◆ Task requirements
Please set down exactly the lines of the listing below from the line containing "imprezy. (216, 17)" through the line containing "Activate it! (314, 2127)", both lines included, leaving out all other lines.
>>>>
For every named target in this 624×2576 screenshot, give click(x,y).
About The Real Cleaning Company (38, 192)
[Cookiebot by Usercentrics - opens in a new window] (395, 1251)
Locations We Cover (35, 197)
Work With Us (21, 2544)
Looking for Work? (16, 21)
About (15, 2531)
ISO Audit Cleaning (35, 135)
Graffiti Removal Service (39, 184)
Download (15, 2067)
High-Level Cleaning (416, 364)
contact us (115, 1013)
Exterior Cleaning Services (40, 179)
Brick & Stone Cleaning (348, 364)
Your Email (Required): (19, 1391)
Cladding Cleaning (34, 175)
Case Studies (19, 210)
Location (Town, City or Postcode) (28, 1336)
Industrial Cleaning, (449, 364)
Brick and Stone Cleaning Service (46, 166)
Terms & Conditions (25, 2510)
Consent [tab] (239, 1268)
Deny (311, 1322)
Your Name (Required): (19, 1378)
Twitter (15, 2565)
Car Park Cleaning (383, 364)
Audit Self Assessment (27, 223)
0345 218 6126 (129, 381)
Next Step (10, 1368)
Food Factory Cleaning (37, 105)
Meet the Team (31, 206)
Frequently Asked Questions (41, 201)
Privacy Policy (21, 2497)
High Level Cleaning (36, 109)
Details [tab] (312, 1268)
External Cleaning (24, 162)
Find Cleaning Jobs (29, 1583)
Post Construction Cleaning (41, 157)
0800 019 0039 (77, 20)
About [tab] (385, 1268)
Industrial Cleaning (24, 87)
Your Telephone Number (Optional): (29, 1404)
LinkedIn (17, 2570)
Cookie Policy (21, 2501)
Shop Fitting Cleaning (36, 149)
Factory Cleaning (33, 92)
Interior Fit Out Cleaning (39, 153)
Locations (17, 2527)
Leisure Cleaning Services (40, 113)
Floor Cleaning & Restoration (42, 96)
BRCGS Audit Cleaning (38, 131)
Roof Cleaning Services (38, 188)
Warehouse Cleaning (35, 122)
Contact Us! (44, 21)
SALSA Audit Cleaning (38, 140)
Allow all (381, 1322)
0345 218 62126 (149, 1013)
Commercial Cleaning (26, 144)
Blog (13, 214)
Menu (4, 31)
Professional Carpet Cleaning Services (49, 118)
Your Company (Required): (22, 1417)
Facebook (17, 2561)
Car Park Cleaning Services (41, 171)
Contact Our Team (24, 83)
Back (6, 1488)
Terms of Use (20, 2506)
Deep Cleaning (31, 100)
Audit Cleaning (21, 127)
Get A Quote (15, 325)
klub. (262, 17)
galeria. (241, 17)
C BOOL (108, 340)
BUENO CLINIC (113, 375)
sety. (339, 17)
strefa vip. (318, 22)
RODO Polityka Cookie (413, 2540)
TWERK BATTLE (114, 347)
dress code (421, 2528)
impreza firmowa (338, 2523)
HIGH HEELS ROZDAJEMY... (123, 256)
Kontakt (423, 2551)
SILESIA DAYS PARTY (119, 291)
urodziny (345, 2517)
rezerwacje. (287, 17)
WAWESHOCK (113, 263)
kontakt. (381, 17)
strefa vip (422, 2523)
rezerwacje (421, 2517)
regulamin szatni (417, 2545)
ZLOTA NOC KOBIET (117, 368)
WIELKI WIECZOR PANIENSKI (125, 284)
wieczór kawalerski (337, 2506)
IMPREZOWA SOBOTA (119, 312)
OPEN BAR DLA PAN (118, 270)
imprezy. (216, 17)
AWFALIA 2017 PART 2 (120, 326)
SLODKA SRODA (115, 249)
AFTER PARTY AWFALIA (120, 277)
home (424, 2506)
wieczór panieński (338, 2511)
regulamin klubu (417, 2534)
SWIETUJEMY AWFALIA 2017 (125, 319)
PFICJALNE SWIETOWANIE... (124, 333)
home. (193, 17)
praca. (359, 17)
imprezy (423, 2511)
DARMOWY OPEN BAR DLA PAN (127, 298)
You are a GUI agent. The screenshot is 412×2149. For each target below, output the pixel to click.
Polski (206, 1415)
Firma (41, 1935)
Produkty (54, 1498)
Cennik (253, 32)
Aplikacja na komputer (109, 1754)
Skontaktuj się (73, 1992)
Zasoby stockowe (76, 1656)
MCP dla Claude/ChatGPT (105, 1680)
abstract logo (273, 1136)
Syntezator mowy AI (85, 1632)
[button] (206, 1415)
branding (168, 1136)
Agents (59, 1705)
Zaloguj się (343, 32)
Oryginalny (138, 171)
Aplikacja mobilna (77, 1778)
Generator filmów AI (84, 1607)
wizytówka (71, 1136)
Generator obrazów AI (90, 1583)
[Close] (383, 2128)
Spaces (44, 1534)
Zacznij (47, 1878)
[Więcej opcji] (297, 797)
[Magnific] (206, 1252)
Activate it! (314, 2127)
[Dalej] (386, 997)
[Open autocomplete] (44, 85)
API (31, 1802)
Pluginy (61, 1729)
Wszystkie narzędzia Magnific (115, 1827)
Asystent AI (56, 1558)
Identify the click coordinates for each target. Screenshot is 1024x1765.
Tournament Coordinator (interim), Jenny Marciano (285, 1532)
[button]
<<<<
◆ Answer to the problem
imprezy. (216, 17)
AWFALIA 2017 PART 2 (120, 326)
SLODKA SRODA (115, 249)
AFTER PARTY AWFALIA (120, 277)
home (424, 2506)
wieczór panieński (338, 2511)
regulamin klubu (417, 2534)
SWIETUJEMY AWFALIA 2017 (125, 319)
PFICJALNE SWIETOWANIE... (124, 333)
home. (193, 17)
praca. (359, 17)
imprezy (423, 2511)
DARMOWY OPEN BAR DLA PAN (127, 298)
You are a GUI agent. The screenshot is 412×2149. For each target below, output the pixel to click.
Polski (206, 1415)
Firma (41, 1935)
Produkty (54, 1498)
Cennik (253, 32)
Aplikacja na komputer (109, 1754)
Skontaktuj się (73, 1992)
Zasoby stockowe (76, 1656)
MCP dla Claude/ChatGPT (105, 1680)
abstract logo (273, 1136)
Syntezator mowy AI (85, 1632)
[button] (206, 1415)
branding (168, 1136)
Agents (59, 1705)
Zaloguj się (343, 32)
Oryginalny (138, 171)
Aplikacja mobilna (77, 1778)
Generator filmów AI (84, 1607)
wizytówka (71, 1136)
Generator obrazów AI (90, 1583)
[Close] (383, 2128)
Spaces (44, 1534)
Zacznij (47, 1878)
[Więcej opcji] (297, 797)
[Magnific] (206, 1252)
Activate it! (314, 2127)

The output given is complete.